Wednesday, March 28, 2007

Sobrino Right To Apply Gospel To Injustice (Vatican)

The Vatican newspaper L'Osservatore Romano says that Spanish Jesuit Jon Sobrino was right to apply the Gospel to concrete situations of social injustice but the liberation theologian risked going astray with his "Jesus of history".

According to the article by Fr Antonio Stagliano, director of a theological institute in Naples, Italy, the problem in Fr Sobrino's work lay in his new type of Christology that seemed to prefere the "Jesus of history" to the "Christ of faith", Catholic News Service reports.

The article, published on 24 March, came 10 days after the Congregation for the Doctrine of the Faith published a note warning of "erroneous or dangerous propositions" in the work of Fr Sobrino.

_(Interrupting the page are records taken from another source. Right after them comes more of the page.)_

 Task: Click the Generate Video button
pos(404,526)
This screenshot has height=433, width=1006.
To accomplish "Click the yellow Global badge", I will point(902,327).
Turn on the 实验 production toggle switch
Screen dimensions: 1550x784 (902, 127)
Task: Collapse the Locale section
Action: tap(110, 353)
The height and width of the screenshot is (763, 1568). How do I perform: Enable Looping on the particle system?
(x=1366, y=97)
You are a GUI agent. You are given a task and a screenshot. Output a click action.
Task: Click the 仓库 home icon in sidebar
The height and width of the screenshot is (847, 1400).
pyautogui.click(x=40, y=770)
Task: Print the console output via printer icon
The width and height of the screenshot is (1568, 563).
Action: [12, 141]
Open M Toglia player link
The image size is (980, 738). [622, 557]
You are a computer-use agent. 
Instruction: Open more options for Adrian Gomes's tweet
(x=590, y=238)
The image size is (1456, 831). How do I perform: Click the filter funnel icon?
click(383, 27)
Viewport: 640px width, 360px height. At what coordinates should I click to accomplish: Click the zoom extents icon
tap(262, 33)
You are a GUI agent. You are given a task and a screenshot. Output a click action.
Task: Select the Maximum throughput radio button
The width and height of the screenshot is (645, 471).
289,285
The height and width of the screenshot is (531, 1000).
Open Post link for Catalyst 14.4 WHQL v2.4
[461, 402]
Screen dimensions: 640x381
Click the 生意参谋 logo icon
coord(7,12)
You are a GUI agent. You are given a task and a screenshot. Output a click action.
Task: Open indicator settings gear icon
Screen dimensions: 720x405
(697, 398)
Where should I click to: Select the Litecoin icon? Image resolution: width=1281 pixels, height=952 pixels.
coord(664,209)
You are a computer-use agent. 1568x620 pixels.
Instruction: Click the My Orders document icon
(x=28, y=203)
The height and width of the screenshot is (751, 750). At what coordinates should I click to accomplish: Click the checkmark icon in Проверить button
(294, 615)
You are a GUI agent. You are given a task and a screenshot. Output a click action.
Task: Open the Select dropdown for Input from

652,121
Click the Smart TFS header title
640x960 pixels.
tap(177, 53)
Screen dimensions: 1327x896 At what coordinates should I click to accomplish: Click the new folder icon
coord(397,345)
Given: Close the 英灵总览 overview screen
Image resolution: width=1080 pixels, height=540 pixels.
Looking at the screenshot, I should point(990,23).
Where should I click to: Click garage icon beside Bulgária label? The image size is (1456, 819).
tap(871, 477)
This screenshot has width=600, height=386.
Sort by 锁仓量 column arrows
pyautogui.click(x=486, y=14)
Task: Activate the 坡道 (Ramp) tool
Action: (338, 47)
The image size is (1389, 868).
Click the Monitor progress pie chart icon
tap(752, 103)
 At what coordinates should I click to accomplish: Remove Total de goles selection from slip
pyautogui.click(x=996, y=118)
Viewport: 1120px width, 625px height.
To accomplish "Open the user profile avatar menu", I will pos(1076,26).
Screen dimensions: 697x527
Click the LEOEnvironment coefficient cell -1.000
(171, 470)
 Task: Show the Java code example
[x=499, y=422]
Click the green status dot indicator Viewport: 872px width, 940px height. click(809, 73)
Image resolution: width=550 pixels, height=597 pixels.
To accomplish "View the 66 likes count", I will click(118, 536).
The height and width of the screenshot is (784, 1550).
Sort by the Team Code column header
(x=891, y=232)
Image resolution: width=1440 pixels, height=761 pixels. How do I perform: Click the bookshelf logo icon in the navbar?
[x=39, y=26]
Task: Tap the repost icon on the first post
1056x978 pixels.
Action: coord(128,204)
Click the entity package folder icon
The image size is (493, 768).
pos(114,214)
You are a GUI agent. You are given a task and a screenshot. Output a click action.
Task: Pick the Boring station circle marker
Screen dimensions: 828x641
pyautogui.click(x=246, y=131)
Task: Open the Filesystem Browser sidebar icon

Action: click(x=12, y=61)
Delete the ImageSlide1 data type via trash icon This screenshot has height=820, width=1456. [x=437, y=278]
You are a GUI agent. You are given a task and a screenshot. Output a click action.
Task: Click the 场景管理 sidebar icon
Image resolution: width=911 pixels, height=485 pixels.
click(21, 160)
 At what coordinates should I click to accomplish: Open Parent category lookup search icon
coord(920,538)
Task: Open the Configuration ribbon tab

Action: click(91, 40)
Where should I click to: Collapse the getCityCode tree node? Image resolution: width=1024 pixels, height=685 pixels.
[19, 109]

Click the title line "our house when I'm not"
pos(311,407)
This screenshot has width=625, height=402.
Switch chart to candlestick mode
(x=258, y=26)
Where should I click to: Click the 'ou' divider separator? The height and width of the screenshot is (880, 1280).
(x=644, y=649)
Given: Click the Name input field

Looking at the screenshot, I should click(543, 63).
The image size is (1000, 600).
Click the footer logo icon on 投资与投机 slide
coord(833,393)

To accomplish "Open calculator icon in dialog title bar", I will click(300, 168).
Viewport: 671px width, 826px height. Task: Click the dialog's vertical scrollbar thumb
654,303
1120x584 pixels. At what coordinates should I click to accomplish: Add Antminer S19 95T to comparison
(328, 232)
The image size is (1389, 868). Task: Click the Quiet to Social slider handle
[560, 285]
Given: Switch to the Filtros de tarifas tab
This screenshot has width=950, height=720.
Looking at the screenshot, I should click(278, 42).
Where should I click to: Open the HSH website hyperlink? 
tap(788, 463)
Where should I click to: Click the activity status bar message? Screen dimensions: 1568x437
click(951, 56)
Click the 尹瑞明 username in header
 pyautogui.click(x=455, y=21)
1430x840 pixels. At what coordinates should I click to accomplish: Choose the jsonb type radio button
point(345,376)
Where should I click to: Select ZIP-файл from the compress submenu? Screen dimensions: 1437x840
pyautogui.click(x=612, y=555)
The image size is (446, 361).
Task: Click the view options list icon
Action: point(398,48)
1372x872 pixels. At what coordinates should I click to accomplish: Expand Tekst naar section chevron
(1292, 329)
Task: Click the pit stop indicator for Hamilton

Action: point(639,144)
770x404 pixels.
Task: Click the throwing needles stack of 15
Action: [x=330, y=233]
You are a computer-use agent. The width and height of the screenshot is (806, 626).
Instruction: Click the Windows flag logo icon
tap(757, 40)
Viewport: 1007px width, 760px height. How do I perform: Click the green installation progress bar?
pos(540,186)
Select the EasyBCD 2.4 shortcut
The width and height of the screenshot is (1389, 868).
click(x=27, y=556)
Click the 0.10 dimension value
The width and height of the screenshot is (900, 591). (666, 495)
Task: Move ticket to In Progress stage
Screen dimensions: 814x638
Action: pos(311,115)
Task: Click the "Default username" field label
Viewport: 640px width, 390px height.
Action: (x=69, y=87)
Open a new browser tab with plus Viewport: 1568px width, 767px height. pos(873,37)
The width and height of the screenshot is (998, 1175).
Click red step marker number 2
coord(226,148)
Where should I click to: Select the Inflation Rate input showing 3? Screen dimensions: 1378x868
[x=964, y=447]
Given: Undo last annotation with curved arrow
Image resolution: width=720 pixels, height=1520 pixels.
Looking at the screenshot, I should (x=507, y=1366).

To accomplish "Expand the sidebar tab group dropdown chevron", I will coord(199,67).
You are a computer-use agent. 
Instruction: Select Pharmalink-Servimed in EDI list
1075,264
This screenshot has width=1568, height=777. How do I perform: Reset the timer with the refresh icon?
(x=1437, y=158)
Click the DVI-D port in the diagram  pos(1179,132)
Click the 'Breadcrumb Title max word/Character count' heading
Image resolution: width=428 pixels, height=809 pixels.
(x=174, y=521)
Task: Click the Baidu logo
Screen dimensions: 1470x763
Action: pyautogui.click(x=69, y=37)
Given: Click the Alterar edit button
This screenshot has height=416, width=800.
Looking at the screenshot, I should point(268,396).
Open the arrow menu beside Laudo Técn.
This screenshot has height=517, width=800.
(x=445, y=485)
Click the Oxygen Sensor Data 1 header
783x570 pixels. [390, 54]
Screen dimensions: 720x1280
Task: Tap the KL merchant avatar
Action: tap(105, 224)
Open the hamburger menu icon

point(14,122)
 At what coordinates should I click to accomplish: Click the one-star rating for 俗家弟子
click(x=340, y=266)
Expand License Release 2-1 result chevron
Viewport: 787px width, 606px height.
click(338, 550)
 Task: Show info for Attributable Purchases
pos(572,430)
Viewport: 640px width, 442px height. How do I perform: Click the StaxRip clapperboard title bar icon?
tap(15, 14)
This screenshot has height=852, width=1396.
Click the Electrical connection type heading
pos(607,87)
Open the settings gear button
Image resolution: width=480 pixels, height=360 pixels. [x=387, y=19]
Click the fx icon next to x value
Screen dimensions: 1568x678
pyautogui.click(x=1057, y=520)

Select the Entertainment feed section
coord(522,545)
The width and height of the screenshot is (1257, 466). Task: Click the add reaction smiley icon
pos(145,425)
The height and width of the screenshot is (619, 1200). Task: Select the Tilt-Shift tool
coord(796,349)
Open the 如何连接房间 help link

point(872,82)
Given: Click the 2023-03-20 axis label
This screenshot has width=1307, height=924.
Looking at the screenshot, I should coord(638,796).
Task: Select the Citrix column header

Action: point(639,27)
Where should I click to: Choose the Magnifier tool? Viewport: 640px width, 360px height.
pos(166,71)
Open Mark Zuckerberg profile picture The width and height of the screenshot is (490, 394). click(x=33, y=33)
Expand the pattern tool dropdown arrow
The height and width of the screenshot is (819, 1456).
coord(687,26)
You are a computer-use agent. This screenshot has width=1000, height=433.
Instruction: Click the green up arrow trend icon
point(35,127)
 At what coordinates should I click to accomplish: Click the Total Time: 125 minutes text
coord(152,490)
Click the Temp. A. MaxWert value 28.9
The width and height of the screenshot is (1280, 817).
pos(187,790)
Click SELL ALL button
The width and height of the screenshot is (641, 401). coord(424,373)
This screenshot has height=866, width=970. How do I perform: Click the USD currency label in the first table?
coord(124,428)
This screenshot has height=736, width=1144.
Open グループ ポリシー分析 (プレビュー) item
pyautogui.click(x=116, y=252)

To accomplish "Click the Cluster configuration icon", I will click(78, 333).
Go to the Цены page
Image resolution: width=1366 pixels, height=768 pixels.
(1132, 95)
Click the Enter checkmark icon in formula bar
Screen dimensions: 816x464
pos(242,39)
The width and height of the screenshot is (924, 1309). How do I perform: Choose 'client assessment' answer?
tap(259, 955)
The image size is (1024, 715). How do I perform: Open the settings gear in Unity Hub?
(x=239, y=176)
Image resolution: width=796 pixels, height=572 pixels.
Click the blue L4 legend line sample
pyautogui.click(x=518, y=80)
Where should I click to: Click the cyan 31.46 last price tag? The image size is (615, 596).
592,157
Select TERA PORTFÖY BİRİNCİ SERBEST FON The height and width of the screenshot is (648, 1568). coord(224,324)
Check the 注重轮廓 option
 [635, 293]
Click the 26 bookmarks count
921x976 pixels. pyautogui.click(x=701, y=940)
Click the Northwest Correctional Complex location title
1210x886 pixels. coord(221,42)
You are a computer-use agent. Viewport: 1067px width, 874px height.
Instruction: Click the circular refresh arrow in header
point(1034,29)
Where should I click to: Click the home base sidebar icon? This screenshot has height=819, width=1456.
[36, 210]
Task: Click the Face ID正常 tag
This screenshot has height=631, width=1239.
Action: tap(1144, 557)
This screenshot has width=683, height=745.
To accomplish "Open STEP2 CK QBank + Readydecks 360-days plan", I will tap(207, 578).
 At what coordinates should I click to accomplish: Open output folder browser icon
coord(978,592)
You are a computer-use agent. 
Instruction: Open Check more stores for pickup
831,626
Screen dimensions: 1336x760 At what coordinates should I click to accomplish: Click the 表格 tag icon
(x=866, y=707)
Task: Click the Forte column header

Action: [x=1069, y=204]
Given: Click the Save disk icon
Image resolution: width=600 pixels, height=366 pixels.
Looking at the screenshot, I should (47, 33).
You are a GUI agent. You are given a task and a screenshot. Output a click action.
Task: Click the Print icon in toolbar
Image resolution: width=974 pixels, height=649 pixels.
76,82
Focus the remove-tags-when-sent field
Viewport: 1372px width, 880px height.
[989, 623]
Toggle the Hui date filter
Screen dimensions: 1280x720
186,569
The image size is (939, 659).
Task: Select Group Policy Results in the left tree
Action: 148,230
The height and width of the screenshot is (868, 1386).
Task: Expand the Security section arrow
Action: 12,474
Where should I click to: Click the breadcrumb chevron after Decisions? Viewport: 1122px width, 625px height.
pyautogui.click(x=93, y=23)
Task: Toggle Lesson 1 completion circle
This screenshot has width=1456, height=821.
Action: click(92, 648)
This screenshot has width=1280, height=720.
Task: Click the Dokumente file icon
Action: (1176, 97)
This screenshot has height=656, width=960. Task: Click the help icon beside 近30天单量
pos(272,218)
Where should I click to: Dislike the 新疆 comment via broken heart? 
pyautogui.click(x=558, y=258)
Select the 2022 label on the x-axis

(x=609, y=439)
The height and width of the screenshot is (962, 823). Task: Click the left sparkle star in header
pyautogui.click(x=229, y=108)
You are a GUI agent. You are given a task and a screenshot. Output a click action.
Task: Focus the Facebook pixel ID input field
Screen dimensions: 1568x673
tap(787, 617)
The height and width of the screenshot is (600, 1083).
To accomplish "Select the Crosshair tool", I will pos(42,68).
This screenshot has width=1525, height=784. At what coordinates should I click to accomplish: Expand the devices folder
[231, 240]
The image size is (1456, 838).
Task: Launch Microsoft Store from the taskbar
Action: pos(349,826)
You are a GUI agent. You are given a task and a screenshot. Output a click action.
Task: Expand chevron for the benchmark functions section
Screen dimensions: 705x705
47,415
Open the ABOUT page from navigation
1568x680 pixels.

Typically, such follow-up articles are arranged by Vatican officials to emphasize and explore arguments in the original notification.

The article said Fr Sobrino begins with a "very just" application of theology to the concrete situations of extreme poverty and injustice in Latin America and other parts of the world.

It said Fr Sobrino rightly believes that the Christian faith cannot act as a "sedative" in the face of such injustice, which affects millions of people.

"The concern for orthodoxy (the truth of Christ) should be better connected with the practice of liberation with Christ, the liberator: Christ cannot be reduced to a 'sublime abstraction,' as seems to happen in some European Christologies," the article said.

In a telephone interview, Fr Stagliano said he was summarizing Fr Sobrino's thinking on this point and agreed with it himself. He said the risk of an overly abstracted Christian faith - one that reduces the event of Christ's incarnation to a doctrine - is a real one and was one reason Pope Benedict XVI wrote his 2005 encyclical, "Deus Caritas Est" ("God Is Love").

In that sense, Fr Stagliano said, his article offered a positive assessment of Fr Sobrino's "theological perspective," but noted that his theology has raised some serious doubts, as well.

The article said problems arise when Fr Sobrino makes the social setting of the poor the most crucial element in understanding Christ's saving mission.

His approach tends to raise the human profile of Christ and neglect the transcendent aspects, as well as diminish the importance of Christ's resurrection, it said. It also risks transforming the church's preferential love for the poor into an exclusive, class-based concern that ceases to be universal, the article said.

Fr Stagliano said Father Sobrino's work presents another risk, that of undervaluing the importance of the church.

The church should be seen as a continuation of Christ's saving sacrifice and as the one place where theologians can find their own work authentically evaluated, he said.